- REQUIRED TASK 1 -
Pick out every line in the rows below that contains the string "coordinates".

- READING TEXT -
* Begin *

HUB not working correctly with Multi-GPU custom agent setup

sinchinpark commented 1 month ago

Search before asking

[x] I have searched the HUB issues and found no similar bug report.

HUB Component

Models, Training

Bug

Description

I am experiencing issues when using HUB portal for training on dataset with a multi-GPU custom agent setup. Specifically, I am using 2xGPUs and have modified the default parameters as follows:

device=0,1
workers=16

However, the HUB does not seem to process the training data correctly and gets stuck throughout the training process. This issue persists even after the training is supposedly finished, as shown in the attached screenshot.

swappy-20240523_131045

swappy-20240523_132213

Interestingly, using device=0 on the same machine with the same model works fine!

Logs and Errors:

Here are some potentially useful logs and errors from my custom agents:

Ultralytics HUB: View model at https://hub.ultralytics.com/models/zCnR3gSc9n1xTow1CTpS 🚀
Ultralytics YOLOv8.2.19 🚀 Python-3.10.12 torch-2.3.0+cu121 CUDA:0 (NVIDIA GeForce RTX 3090, 24253MiB)
                                                                CUDA:1 (NVIDIA GeForce RTX 3090, 24253MiB)
engine/trainer: task=detect, mode=train, model=yolov8m.pt, data=***, epochs=10, time=None, patience=100, batch=-1, imgsz=640, save=True, save_period=-1, cache=ram, device=[0, 1], workers=8, project=None, name=train2, exist_ok=False, pretrained=True, optimizer=auto, verbose=True, seed=0, deterministic=True, single_cls=False, rect=True, cos_lr=False, close_mosaic=10, resume=False, amp=True, fraction=1.0, profile=False, freeze=None, multi_scale=False, overlap_mask=True, mask_ratio=4, dropout=0.0, val=True, split=val, save_json=False, save_hybrid=False, conf=None, iou=0.7, max_det=300, half=False, dnn=False, plots=True, source=None, vid_stride=1, stream_buffer=False, visualize=False, augment=False, agnostic_nms=False, classes=None, retina_masks=False, embed=None, show=False, save_frames=False, save_txt=False, save_conf=False, save_crop=False, show_labels=True, show_conf=True, show_boxes=True, line_width=None, format=torchscript, keras=False, optimize=False, int8=False, dynamic=False, simplify=False, opset=None, workspace=4, nms=False, lr0=0.01, lrf=0.01, momentum=0.937, weight_decay=0.0005, warmup_epochs=3.0, warmup_momentum=0.8, warmup_bias_lr=0.1, box=7.5, cls=0.5, dfl=1.5, pose=12.0, kobj=1.0, label_smoothing=0.0, nbs=64, hsv_h=0.015, hsv_s=0.7, hsv_v=0.4, degrees=0.0, translate=0.1, scale=0.5, shear=0.0, perspective=0.0, flipud=0.0, fliplr=0.5, bgr=0.0, mosaic=1.0, mixup=0.0, copy_paste=0.0, auto_augment=randaugment, erasing=0.4, crop_fraction=1.0, cfg=None, tracker=botsort.yaml, save_dir=runs/detect/train2

WARNING:__main__:
*****************************************
Setting OMP_NUM_THREADS environment variable for each process to be 1 in default, to avoid your system being overloaded, please further tune the variable for optimal performance in your application as needed.

* End *

- REQUIRED TASK 2 -
Write the next part of the HUB multi-GPU training issue above, starting right after its final line.

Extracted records

* Begin *

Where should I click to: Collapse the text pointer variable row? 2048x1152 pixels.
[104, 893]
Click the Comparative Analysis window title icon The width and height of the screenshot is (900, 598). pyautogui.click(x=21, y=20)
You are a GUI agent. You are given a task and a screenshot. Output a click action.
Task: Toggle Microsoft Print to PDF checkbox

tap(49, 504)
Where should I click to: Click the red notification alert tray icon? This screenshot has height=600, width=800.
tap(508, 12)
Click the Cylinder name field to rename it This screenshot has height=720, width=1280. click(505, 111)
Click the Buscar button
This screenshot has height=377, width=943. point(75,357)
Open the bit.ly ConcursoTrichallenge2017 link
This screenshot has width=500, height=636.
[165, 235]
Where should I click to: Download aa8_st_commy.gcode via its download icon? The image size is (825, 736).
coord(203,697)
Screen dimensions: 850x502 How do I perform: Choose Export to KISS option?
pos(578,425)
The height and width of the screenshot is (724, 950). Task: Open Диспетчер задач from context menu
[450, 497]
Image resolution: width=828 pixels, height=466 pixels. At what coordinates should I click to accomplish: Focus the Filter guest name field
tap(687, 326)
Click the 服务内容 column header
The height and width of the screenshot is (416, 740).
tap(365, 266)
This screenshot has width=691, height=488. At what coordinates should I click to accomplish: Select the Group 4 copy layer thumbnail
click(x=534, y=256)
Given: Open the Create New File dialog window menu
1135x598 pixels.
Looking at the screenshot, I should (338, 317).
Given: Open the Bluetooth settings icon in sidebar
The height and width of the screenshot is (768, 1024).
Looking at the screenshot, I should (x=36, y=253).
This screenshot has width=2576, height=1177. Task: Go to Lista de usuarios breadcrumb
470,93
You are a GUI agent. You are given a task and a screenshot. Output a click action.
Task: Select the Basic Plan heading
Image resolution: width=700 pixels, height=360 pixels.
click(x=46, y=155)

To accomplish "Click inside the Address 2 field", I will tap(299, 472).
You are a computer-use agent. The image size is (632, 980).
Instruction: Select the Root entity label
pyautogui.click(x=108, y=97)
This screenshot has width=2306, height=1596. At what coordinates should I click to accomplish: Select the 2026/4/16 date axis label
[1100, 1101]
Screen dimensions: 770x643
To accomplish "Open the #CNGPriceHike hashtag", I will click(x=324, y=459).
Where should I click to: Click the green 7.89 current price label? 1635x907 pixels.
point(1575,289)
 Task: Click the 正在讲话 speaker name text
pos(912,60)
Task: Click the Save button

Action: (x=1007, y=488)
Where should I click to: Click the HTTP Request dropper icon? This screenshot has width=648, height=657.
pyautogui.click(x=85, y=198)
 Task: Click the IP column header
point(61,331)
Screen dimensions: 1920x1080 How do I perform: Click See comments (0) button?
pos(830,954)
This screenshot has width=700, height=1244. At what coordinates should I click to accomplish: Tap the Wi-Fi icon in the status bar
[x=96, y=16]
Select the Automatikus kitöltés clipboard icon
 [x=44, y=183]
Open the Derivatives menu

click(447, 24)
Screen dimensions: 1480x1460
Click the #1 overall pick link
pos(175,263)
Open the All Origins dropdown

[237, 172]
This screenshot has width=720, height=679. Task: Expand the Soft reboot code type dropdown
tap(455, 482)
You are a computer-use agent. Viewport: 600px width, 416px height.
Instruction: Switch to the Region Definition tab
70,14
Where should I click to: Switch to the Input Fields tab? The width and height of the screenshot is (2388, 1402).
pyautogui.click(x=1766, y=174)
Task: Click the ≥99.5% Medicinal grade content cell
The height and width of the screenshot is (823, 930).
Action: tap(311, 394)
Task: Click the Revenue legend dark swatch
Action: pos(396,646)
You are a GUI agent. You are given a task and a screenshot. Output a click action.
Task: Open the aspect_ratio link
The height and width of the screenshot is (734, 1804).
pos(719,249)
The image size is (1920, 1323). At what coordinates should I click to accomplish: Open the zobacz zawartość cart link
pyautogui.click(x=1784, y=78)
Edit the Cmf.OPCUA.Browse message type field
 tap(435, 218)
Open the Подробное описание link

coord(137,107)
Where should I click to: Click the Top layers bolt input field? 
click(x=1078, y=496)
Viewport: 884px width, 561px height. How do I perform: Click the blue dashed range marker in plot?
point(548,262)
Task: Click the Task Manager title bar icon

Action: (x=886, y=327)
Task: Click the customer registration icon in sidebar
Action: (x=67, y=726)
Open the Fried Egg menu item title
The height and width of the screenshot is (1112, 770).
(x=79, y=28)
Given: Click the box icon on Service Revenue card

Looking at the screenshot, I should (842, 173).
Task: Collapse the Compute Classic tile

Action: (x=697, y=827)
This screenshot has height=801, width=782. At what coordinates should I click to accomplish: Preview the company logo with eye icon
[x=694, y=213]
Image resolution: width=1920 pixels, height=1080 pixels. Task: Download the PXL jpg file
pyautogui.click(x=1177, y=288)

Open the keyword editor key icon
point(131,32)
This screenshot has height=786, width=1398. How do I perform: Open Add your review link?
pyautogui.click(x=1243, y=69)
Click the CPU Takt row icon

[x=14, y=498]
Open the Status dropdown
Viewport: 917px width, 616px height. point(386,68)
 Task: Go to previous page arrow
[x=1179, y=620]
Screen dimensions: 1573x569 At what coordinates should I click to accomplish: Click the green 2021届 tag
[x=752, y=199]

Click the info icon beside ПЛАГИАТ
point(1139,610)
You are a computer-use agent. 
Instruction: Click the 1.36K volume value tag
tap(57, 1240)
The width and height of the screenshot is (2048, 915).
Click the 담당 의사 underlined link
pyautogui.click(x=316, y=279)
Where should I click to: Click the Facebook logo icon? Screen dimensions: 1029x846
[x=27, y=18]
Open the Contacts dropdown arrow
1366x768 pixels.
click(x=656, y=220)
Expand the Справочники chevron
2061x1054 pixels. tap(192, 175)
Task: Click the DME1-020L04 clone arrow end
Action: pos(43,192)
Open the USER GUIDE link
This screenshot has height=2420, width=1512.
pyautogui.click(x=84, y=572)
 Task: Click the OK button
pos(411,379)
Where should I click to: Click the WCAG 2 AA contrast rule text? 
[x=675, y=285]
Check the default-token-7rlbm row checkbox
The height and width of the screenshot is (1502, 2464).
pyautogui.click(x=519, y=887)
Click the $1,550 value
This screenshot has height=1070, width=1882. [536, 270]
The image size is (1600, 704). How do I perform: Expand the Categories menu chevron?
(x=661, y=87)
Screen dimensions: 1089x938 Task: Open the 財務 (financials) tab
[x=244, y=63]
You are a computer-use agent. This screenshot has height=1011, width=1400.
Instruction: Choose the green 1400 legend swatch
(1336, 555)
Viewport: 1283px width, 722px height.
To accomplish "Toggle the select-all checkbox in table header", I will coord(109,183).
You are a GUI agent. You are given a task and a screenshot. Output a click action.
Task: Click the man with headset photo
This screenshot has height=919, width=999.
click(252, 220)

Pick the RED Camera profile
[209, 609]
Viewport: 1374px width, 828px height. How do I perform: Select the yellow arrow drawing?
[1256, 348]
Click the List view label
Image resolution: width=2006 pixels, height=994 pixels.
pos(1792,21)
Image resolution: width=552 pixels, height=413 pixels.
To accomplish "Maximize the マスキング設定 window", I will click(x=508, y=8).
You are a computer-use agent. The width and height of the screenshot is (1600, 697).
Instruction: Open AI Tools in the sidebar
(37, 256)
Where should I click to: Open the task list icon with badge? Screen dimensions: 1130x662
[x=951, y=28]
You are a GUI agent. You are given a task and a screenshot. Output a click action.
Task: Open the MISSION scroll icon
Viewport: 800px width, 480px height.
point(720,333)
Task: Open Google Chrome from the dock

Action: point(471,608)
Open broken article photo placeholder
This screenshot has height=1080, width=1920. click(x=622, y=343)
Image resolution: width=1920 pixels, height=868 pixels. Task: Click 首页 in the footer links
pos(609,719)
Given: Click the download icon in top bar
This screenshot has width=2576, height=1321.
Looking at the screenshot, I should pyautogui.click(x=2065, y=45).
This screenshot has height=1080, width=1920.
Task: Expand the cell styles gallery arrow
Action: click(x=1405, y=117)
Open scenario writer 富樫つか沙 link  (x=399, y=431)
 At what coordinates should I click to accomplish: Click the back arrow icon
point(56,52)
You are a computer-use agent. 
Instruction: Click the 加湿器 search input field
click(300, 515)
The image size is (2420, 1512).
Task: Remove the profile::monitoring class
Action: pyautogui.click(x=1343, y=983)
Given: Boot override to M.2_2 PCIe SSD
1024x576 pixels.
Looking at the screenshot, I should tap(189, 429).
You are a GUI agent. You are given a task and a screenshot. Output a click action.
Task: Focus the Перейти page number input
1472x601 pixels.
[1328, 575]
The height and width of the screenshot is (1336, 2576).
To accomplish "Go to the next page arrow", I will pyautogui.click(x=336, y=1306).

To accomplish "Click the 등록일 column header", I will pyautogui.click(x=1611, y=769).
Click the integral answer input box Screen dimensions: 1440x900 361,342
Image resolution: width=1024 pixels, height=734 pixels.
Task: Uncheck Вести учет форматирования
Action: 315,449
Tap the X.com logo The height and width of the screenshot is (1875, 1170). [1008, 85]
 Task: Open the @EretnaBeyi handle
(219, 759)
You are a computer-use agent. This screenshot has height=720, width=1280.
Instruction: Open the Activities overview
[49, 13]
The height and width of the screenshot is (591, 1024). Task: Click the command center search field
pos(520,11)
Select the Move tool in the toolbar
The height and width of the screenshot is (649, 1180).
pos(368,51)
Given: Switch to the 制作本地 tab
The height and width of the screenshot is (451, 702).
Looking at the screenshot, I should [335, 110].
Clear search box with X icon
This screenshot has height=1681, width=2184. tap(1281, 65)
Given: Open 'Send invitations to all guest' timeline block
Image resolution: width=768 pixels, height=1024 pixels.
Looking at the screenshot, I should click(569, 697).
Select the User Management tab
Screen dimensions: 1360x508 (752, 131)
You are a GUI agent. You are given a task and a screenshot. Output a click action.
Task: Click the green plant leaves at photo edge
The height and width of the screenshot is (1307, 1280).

* End *

- TASK OUTPUT 1 -
Image resolution: width=828 pixels, height=466 pixels. At what coordinates should I click to accomplish: Focus the Filter guest name field
This screenshot has width=691, height=488. At what coordinates should I click to accomplish: Select the Group 4 copy layer thumbnail
This screenshot has width=2306, height=1596. At what coordinates should I click to accomplish: Select the 2026/4/16 date axis label
This screenshot has width=700, height=1244. At what coordinates should I click to accomplish: Tap the Wi-Fi icon in the status bar
The image size is (1920, 1323). At what coordinates should I click to accomplish: Open the zobacz zawartość cart link
This screenshot has height=801, width=782. At what coordinates should I click to accomplish: Preview the company logo with eye icon
Screen dimensions: 1573x569 At what coordinates should I click to accomplish: Click the green 2021届 tag
 At what coordinates should I click to accomplish: Click the back arrow icon

- TASK OUTPUT 2 -
Also, I encountered the following warnings multiple times:

[/usr/local/lib/python3.10/dist-packages/torch/nn/modules/conv.py:456](https://jupyter81.backprop.co/usr/local/lib/python3.10/dist-packages/torch/nn/modules/conv.py#line=455): UserWarning: Plan failed with a cudnnException: CUDNN_BACKEND_EXECUTION_PLAN_DESCRIPTOR: cudnnFinalize Descriptor Failed cudnn_status: CUDNN_STATUS_NOT_SUPPORTED (Triggered internally at ../aten/src/ATen/native/cudnn/Conv_v8.cpp:919.)

Expected Behavior:

The training should proceed without getting stuck, showing progress and metrics on Dashboard and allow to deploy/export after training finished (similar to the behavior observed when using device=0).

Custom Agent Env

Python: 3.10.12
PyTorch: 2.3.0+cu121
GPUs: 2x NVIDIA GeForce RTX 3090
Ultralytics YOLOv8.2.19

Environment

Ultralytics HUB Version v0.1.43 Client User Agent Mozilla/5.0 (X11; Linux x86_64) AppleWebKit/537.36 (KHTML, like Gecko) Chrome/124.0.0.0 Safari/537.36 Operating System Linux x86_64 Server Timestamp 1716456982

Minimal Reproducible Example

No response

Additional

No response

github-actions[bot] commented 1 month ago

👋 Hello @sinchinpark, thank you for raising an issue about Ultralytics HUB 🚀! Please visit our HUB Docs to learn more:

Quickstart. Start training and deploying YOLO models with HUB in seconds.
Datasets: Preparing and Uploading. Learn how to prepare and upload your datasets to HUB in YOLO format.
Projects: Creating and Managing. Group your models into projects for improved organization.
Models: Training and Exporting. Train YOLOv5 and YOLOv8 models on your custom datasets and export them to various formats for deployment.
Integrations. Explore different integration options for your trained models, such as TensorFlow, ONNX, OpenVINO, CoreML, and PaddlePaddle.
Ultralytics HUB App. Learn about the Ultralytics App for iOS and Android, which allows you to run models directly on your mobile device.
- iOS. Learn about YOLO CoreML models accelerated on Apple's Neural Engine on iPhones and iPads.
- Android. Explore TFLite acceleration on mobile devices.
Inference API. Understand how to use the Inference API for running your trained models in the cloud to generate predictions.

If this is a 🐛 Bug Report, please provide screenshots and steps to reproduce your problem to help us get started working on a fix.

If this is a ❓ Question, please provide as much information as possible, including dataset, model, environment details etc. so that we might provide the most helpful response.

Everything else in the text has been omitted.